Cuda out of Memory Fehlermehldung. 
Siehe WandB Runs, 
[A4-1b-run-failed](https://wandb.ai/7ben18/del-mc1/sweeps/vkpp6ptg?workspace=)

Evtl auf CSCS umsteigen!

Wir fahren weiter fort mit einem kleineren CNN Modell, welches nur 3 Convulutional Layers sowie 3 Fully Connected Layers hat.

In [None]:
print('Allocated:', round(torch.cuda.memory_allocated(0)/1024**3,1), 'GB')
print('Cached:   ', round(torch.cuda.memory_reserved(0)/1024**3,1), 'GB')

In [2]:
class CNN_4(nn.Module):
    '''
    Convolutional Neural Network with 3 Convolutional Layers and 3 Fully Connected Layers
    '''
    def __init__(self, in_out_channel=64, kernel_size = 5, pool_size = 2, padding = 3, fc_nodes1 = 120, fc_nodes2 = 84):
        super().__init__()
        # define in_out_channel
        self.in_out_channel = in_out_channel
        # first convolutional layer
        self.conv1 = nn.Conv2d(in_channels=3, out_channels=in_out_channel, kernel_size=kernel_size, padding=padding)
        # max pooling layer
        self.pool = nn.MaxPool2d(kernel_size=pool_size, stride=pool_size) # 2x2 max pooling
        # second convolutional layer
        self.conv2 = nn.Conv2d(in_channels=in_out_channel, out_channels=in_out_channel, kernel_size=kernel_size, padding=padding)
        # third convolutional layer
        self.conv3 = nn.Conv2d(in_channels=in_out_channel, out_channels=in_out_channel, kernel_size=kernel_size, padding=padding)
        # first fully connected layer
        self.fc1 = nn.Linear(in_features=in_out_channel*5*5, out_features=fc_nodes1)
        # second fully connected layer
        self.fc2 = nn.Linear(in_features=fc_nodes1, out_features=fc_nodes2)
        # third fully connected layer
        self.fc3 = nn.Linear(in_features=fc_nodes2, out_features=10)

    def forward(self, x):
        ## first convolutional layer
        x = self.conv1(x)
        x = F.relu(x)
        x = self.pool(x)
        ## second convolutional layer
        x = self.conv2(x)
        x = F.relu(x)
        x = self.pool(x)
        ## third convolutional layer
        x = self.conv3(x)
        x = F.relu(x)
        x = self.pool(x)
        ## flatten
        x = x.view(-1, self.in_out_channel*5*5)
        ## first fully connected layer
        x = self.fc1(x)
        x = F.relu(x)
        ## second fully connected layer
        x = self.fc2(x)
        x = F.relu(x)
        ## third fully connected layer
        x = self.fc3(x)
        return x
    
# creating model objects and get the number of parameters
model_cnn_4 = CNN_4(in_out_channel=128, kernel_size=5, pool_size=2, padding=3, fc_nodes1=120, fc_nodes2=84).to(device)

# print the model architecture
print("CNN with 3 Convolutional Layers and 3 Fully Connected Layers")
summary(model_cnn_4, (3, 32, 32))

• AUFGABEN:
a) Wie viele Convolutional Layers und wie viele Fully Connected Layers hat das kleinere Modell, mit dem der Text zum CNN-Modell weitermacht?
b) Nimm den Text zum CNN-Modell nach seiner letzten Zeile wieder auf und schreib ihn weiter.

• BEREITGESTELLTE DATEN:
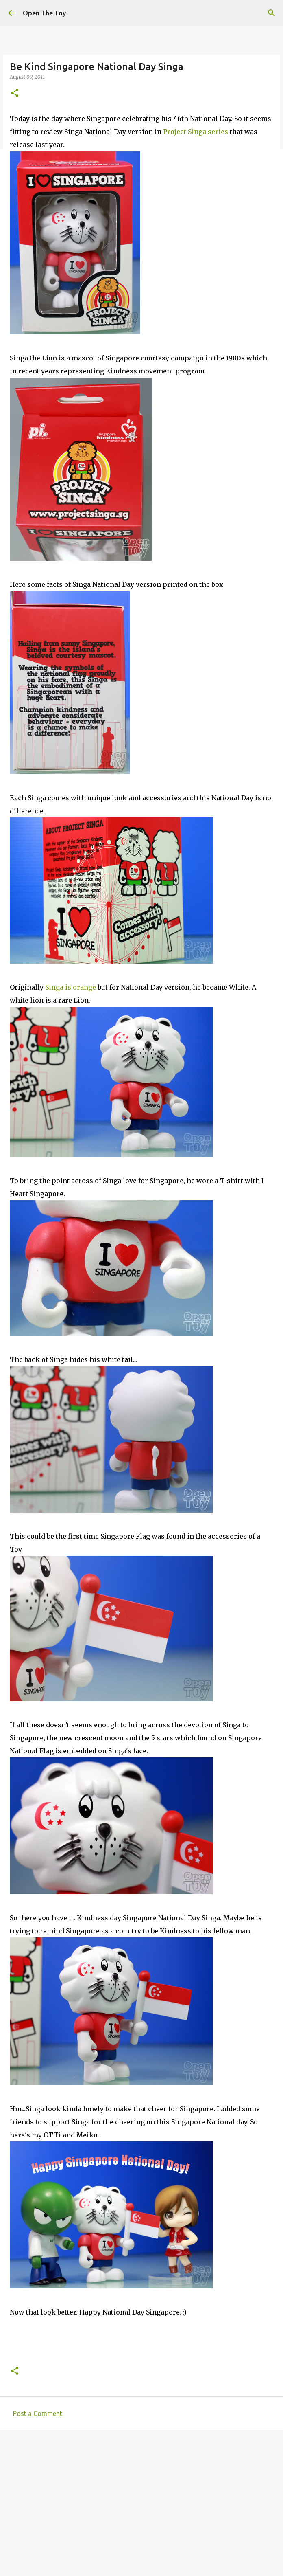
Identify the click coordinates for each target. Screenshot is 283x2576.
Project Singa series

• LÖSUNGEN:
a) Drei Convolutional Layers und drei Fully Connected Layers.

b)
CNN with 3 Convolutional Layers and 3 Fully Connected Layers
----------------------------------------------------------------
        Layer (type)               Output Shape         Param #
            Conv2d-1          [-1, 128, 34, 34]           9,728
         MaxPool2d-2          [-1, 128, 17, 17]               0
            Conv2d-3          [-1, 128, 19, 19]         409,728
         MaxPool2d-4            [-1, 128, 9, 9]               0
            Conv2d-5          [-1, 128, 11, 11]         409,728
         MaxPool2d-6            [-1, 128, 5, 5]               0
            Linear-7                  [-1, 120]         384,120
            Linear-8                   [-1, 84]          10,164
            Linear-9                   [-1, 10]             850
Total params: 1,224,318
Trainable params: 1,224,318
Non-trainable params: 0
----------------------------------------------------------------
Input size (MB): 0.01
Forward/backward pass size (MB): 1.99
Params size (MB): 4.67
Estimated 

In [None]:
print('Allocated:', round(torch.cuda.memory_allocated(0)/1024**3,1), 'GB')
print('Cached:   ', round(torch.cuda.memory_reserved(0)/1024**3,1), 'GB')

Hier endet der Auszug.